Task directions: Needed from the data below: all lines that contain the word "agent".

Stored items
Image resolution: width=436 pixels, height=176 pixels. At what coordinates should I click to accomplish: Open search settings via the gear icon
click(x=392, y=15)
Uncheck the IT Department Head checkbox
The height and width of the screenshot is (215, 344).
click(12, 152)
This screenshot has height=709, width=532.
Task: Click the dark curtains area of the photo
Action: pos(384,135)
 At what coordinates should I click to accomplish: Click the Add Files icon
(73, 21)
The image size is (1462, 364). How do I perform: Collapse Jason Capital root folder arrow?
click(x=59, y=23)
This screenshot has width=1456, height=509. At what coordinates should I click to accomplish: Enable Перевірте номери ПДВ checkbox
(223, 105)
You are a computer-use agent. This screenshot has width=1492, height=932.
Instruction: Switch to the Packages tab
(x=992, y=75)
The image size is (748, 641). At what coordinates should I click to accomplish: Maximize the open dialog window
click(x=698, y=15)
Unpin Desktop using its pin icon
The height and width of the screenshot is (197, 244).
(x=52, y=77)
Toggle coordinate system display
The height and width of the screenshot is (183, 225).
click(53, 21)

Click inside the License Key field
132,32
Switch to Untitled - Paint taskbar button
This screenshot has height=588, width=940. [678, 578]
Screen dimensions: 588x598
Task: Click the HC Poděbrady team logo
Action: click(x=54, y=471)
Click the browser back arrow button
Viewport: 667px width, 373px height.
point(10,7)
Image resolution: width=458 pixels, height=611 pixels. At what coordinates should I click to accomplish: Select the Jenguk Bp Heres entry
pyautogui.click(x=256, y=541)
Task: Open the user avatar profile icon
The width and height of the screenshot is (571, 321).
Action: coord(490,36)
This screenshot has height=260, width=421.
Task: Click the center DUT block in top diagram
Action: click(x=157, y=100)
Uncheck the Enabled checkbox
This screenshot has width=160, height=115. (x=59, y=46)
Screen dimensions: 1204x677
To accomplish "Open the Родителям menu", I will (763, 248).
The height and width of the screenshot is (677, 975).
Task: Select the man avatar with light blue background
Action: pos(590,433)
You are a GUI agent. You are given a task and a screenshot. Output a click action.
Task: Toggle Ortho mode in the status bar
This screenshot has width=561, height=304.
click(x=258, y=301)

Your solution:
You are a computer-use agent. This screenshot has width=1492, height=932.
You are a GUI agent. You are given a task and a screenshot. Output a click action.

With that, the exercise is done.